**EXERCISE PROMPT**
A verbatim copy of the listing is the expected output.

[[ RECORDS FOR THE EXERCISE open ]]

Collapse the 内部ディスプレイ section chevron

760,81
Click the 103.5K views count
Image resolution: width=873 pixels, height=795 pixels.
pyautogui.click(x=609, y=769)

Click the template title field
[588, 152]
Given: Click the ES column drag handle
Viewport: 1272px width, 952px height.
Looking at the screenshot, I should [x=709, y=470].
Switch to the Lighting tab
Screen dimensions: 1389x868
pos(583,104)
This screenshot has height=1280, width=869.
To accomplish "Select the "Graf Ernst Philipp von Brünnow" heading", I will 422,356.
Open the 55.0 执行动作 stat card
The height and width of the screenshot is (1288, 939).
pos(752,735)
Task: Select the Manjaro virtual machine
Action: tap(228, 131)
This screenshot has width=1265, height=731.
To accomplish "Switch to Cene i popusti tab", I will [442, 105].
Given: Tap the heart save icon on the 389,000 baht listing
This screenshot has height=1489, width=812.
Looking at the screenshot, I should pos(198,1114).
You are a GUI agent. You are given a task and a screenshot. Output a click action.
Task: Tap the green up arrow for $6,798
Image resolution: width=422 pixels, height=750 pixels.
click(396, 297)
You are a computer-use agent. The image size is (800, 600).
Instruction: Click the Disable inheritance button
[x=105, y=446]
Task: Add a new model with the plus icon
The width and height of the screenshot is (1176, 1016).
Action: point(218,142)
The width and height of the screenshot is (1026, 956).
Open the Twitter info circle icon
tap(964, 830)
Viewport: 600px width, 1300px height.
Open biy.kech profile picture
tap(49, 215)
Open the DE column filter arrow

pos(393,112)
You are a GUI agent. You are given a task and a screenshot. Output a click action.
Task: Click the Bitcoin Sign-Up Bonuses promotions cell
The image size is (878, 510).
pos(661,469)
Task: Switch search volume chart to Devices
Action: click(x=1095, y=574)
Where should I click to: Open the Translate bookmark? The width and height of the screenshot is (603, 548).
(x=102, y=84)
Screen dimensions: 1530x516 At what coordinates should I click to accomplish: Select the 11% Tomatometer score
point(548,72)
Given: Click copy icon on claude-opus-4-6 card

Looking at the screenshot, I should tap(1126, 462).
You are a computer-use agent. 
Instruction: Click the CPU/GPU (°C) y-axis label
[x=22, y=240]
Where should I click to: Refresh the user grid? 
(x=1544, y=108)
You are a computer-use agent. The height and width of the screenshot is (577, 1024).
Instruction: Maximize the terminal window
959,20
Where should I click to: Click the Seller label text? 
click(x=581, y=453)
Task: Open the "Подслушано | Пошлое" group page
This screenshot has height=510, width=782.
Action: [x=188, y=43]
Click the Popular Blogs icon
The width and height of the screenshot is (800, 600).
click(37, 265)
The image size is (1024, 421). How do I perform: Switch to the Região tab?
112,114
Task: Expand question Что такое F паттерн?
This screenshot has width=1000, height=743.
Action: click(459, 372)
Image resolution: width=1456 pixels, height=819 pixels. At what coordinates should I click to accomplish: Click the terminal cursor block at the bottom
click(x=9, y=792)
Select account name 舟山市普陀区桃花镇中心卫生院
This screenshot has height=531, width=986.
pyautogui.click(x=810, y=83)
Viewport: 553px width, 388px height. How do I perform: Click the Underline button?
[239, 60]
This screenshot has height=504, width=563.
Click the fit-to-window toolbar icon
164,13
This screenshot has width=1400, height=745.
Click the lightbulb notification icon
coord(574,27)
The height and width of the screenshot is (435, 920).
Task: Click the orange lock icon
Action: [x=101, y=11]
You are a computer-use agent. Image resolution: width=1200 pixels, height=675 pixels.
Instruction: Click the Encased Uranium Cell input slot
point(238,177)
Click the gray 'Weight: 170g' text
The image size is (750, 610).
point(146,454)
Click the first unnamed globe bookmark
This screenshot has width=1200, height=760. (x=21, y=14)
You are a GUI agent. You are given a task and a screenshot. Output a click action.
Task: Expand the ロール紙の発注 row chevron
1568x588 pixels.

[[ RECORDS FOR THE EXERCISE closed ]]

**PROBLEM SOLUTION**
Collapse the 内部ディスプレイ section chevron

760,81
Click the 103.5K views count
Image resolution: width=873 pixels, height=795 pixels.
pyautogui.click(x=609, y=769)

Click the template title field
[588, 152]
Given: Click the ES column drag handle
Viewport: 1272px width, 952px height.
Looking at the screenshot, I should [x=709, y=470].
Switch to the Lighting tab
Screen dimensions: 1389x868
pos(583,104)
This screenshot has height=1280, width=869.
To accomplish "Select the "Graf Ernst Philipp von Brünnow" heading", I will 422,356.
Open the 55.0 执行动作 stat card
The height and width of the screenshot is (1288, 939).
pos(752,735)
Task: Select the Manjaro virtual machine
Action: tap(228, 131)
This screenshot has width=1265, height=731.
To accomplish "Switch to Cene i popusti tab", I will [442, 105].
Given: Tap the heart save icon on the 389,000 baht listing
This screenshot has height=1489, width=812.
Looking at the screenshot, I should pos(198,1114).
You are a GUI agent. You are given a task and a screenshot. Output a click action.
Task: Tap the green up arrow for $6,798
Image resolution: width=422 pixels, height=750 pixels.
click(396, 297)
You are a computer-use agent. The image size is (800, 600).
Instruction: Click the Disable inheritance button
[x=105, y=446]
Task: Add a new model with the plus icon
The width and height of the screenshot is (1176, 1016).
Action: point(218,142)
The width and height of the screenshot is (1026, 956).
Open the Twitter info circle icon
tap(964, 830)
Viewport: 600px width, 1300px height.
Open biy.kech profile picture
tap(49, 215)
Open the DE column filter arrow

pos(393,112)
You are a GUI agent. You are given a task and a screenshot. Output a click action.
Task: Click the Bitcoin Sign-Up Bonuses promotions cell
The image size is (878, 510).
pos(661,469)
Task: Switch search volume chart to Devices
Action: click(x=1095, y=574)
Where should I click to: Open the Translate bookmark? The width and height of the screenshot is (603, 548).
(x=102, y=84)
Screen dimensions: 1530x516 At what coordinates should I click to accomplish: Select the 11% Tomatometer score
point(548,72)
Given: Click copy icon on claude-opus-4-6 card

Looking at the screenshot, I should tap(1126, 462).
You are a computer-use agent. 
Instruction: Click the CPU/GPU (°C) y-axis label
[x=22, y=240]
Where should I click to: Refresh the user grid? 
(x=1544, y=108)
You are a computer-use agent. The height and width of the screenshot is (577, 1024).
Instruction: Maximize the terminal window
959,20
Where should I click to: Click the Seller label text? 
click(x=581, y=453)
Task: Open the "Подслушано | Пошлое" group page
This screenshot has height=510, width=782.
Action: [x=188, y=43]
Click the Popular Blogs icon
The width and height of the screenshot is (800, 600).
click(37, 265)
The image size is (1024, 421). How do I perform: Switch to the Região tab?
112,114
Task: Expand question Что такое F паттерн?
This screenshot has width=1000, height=743.
Action: click(459, 372)
Image resolution: width=1456 pixels, height=819 pixels. At what coordinates should I click to accomplish: Click the terminal cursor block at the bottom
click(x=9, y=792)
Select account name 舟山市普陀区桃花镇中心卫生院
This screenshot has height=531, width=986.
pyautogui.click(x=810, y=83)
Viewport: 553px width, 388px height. How do I perform: Click the Underline button?
[239, 60]
This screenshot has height=504, width=563.
Click the fit-to-window toolbar icon
164,13
This screenshot has width=1400, height=745.
Click the lightbulb notification icon
coord(574,27)
The height and width of the screenshot is (435, 920).
Task: Click the orange lock icon
Action: [x=101, y=11]
You are a computer-use agent. Image resolution: width=1200 pixels, height=675 pixels.
Instruction: Click the Encased Uranium Cell input slot
point(238,177)
Click the gray 'Weight: 170g' text
The image size is (750, 610).
point(146,454)
Click the first unnamed globe bookmark
This screenshot has width=1200, height=760. (x=21, y=14)
You are a GUI agent. You are given a task and a screenshot. Output a click action.
Task: Expand the ロール紙の発注 row chevron
1568x588 pixels.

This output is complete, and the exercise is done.